The first time I travelled to Iceland I flew in over the Reykjanes peninsula during the day, so that my first impression from the plane window was of a terribly bleak and desolate landscape, an impression that the bus journey from the airport to Reykjavík seemed to confirm. I was mistaken, however, to think that these vast lava flows and barren moorland were the essence of Iceland. But how many visitors come to Iceland and never see anything more than this, stopping over for an afternoon to visit the Blue Lagoon, or perhaps for a night or two in Reykjavík? How many tourists leave thinking Iceland is a wasteland punctuated only by the occasional stunning tourist attraction and by the sprawling city of Reykjavík?
I would guess that the single greatest category of foreign visitors is the visitor who is in the country for three or four days, and spends it in Reykjavík, leaving the city only to do a mandatory Golden Circle tour: a coach trip round Þingvellir, Geysir, and Gullfoss. There is nothing wrong with this. They will have a great time, and some of them may resolve to come back, because even on such a short visit the natural features make quite an impression. But this is no more the essence of Iceland than the lava fields between Keflavík and the Blue Lagoon, though many of these visitors will undoubtedly make the mistake of thinking they have ‘seen Iceland’. I know, because I made the same mistake, and I had a whole week to make it in.
I had two days in Reykjavík, and then spent a day hitchhiking round the Golden Circle, before continuing along the south coast. I had three more days to race to Jökulsárlón, a spectacular glacier lake, in the southeast of the country, and back to Reykjavík. They were three truly incredible days, and a major factor in my decision to return to Iceland just over a year later for a longer visit. This journey along the south coast is probably the most common route for tourists going beyond the Golden Circle, and with good reason, as the waterfalls, cliffs, and glaciers it passes are truly stunning. It is also a route which seems to confirm a first impression of Iceland as an exceptionally bleak country. While the road first crosses the extensive grasslands of the Rangár district, these soon give way to hundreds of miles of washed out black sand, regularly reshaped by glacial floods and supporting a little grass only in those places that have for some time escaped these catastrophic interludes. Just when the traveller thinks the landscape can get no bleaker or more inhospitable, the road hits a series of tremendous lava flows, mile after mile of twisted and lumpy rock supporting no life except a thick layer of moss.
When I left after my week’s visit I was amazed and appalled in equal measure. I knew I would have to come back to explore more of the natural features of the landscape, but I could not understand how or why a people had come to settle this desolation in the first place. Bleak as it seemed to me, how much worse must it have looked to settlers who knew their lives depended on making a living out of this harsh land? To me it seemed a landscape divorced from its inhabitants – an easy conclusion to reach on the south coast, where there are in any case large areas with very few people living there at all. I thought this alternately and often simultaneously beautiful but bleak landscape was essentially Iceland, but I was wrong.

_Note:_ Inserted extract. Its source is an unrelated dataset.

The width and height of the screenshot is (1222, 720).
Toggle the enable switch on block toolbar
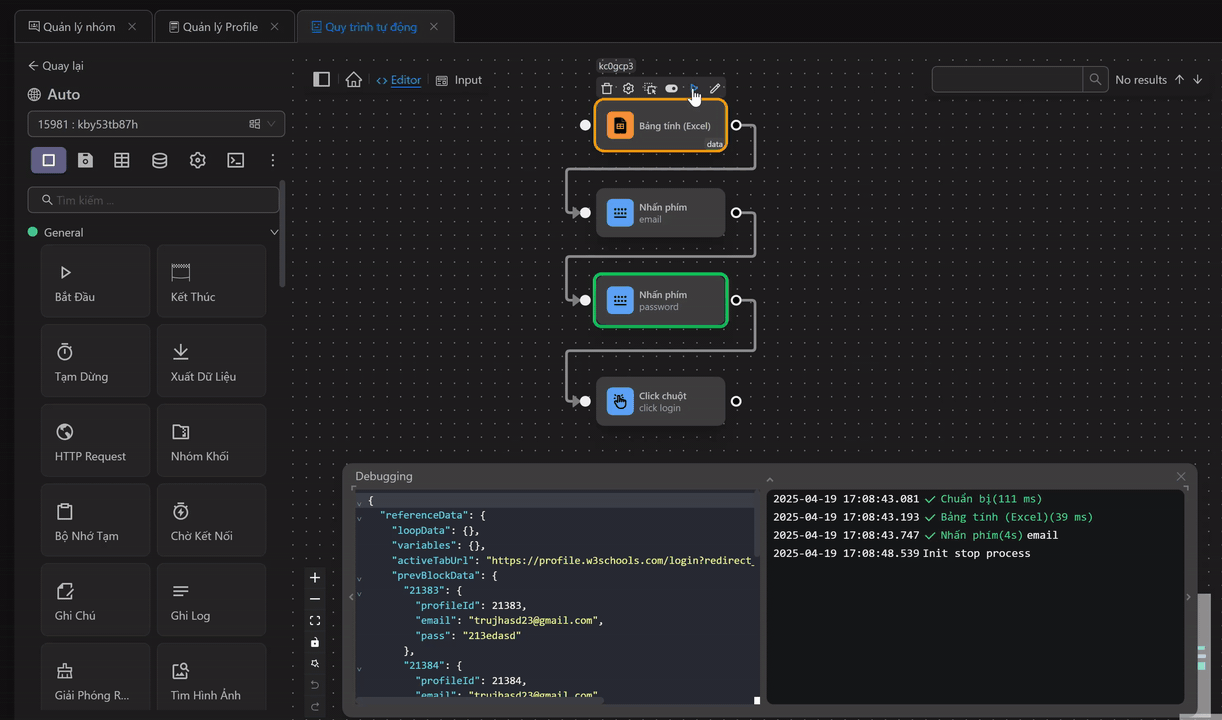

Actually I did come closer to the real heart of the country when I walked out along a long dirt road to a tiny youth hostel in a narrowing lowland valley to the northwest of the famous glacier called Eyjafjallajökull. On this little croft, with only a single staff member for company, the croft itself in the company of a single farm, there was a sense of peace, and of harmony with the landscape. But I had to get back to Reykjavík the nest day, and so this brief experience of a human place in peaceful coexistence with the landscape was overwritten by more sandscapes, lava flows, and by the bustle of the Blue Lagoon, where I rounded off my trip that afternoon. Iceland, I could declare on my return to Britain, is an unbelievably bleak place – beautiful, but no place to live.
However, as a student of the medieval Icelandic sagas, I could not escape the fact that for over eleven hundred years people had been living on this island. And more than that, they had created, told, and written stories of all kinds that demonstrated their interactions with the landscape, showing that these people existed not in spite of the land, but with it and because of it. My experience of Iceland made this difficult to understand, but there it was, demonstrated in forty medieval sagas and numerous other stories and folk tales, taking place in real locations all over Iceland, and all crying out that there was more to this country than waterfalls and lava. So when I went back this summer I carried with me two kinds of guidebook. I had an up to date Lonely Planet to lead me to more of the natural features that had so impressed me on my first visit, and in my rucksack I had a five-volume collection of the Icelandic family sagas, or Íslendingasögur. These would be my guide to the landscape behind the landscape, the Iceland the settlers saw and lived in, visible now to foreigners only with the aid of these stories, but preserved also in the memories and national consciousness of the Icelanders themselves. It is an Iceland that takes time and effort to discover, but it is an Iceland worth making the effort for. It is the nature and the people, the history, and the literature of Iceland. It is Iceland.